# [Unofficial] Phil-Mont Open Fall 2014



## Methuselah96 (Nov 11, 2014)

There will be an unofficial competition held on Saturday, November 29, 2014 at Phil-Mont Christian Academy (35 Hillcrest Avenue, Erdenheim, PA 19038). There will be a $5 flat fee to compete in any event. Lunch may or may not be provided depending on how many people register.

Events will include but will not be limited to:
2x2-5x5
3x3 one-handed
Pyraminx

The plan for this competition is to run everything through computers (the stackmats will be connected to individual computers at each judging station and will upload from there to the results server). This is a big step towards the way competitions will be run in the future, so come be a part of it. Some sort of registration will be available soon and if you are coming and would like specific events that are not mentioned above please reply below. A schedule will be posted the Tuesday before the competition.


----------



## Deleted member 19792 (Nov 11, 2014)

How is this exactly going to work? Are you going to have competitors stay at one table with their names entered into the system? Or random placement?

[Element lookup lines]

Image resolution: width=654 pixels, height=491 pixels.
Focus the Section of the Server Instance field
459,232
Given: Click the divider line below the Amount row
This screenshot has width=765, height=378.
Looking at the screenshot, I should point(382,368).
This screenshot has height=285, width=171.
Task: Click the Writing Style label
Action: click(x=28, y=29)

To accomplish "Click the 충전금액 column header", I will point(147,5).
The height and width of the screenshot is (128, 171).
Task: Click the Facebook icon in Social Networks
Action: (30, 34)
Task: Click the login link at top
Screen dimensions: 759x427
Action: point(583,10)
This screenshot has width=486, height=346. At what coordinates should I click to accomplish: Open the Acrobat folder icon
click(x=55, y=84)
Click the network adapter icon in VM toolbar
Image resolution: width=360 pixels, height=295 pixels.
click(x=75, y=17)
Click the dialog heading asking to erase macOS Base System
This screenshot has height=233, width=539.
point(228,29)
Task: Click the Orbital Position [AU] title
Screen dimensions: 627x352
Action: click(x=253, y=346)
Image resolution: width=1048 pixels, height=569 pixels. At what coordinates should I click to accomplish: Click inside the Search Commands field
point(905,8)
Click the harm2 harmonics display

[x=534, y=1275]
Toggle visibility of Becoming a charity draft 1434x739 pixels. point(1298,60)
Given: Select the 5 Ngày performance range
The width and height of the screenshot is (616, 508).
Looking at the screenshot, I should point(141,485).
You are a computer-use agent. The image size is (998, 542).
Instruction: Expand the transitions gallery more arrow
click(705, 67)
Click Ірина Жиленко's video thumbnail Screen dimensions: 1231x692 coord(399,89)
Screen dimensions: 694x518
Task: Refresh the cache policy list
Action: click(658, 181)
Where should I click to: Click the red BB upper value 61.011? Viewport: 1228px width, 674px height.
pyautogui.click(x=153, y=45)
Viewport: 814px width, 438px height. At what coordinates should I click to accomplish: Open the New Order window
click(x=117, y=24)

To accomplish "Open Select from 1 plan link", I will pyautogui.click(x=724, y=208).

▶ [PROBLEM STATEMENT]:
In the Phil-Mont Open thread, what fee does a competitor pay to enter an event? These lines are not needed for the work here.

▶ [RESPONSE TO THIS TASK]:
A $5 flat fee covers any event.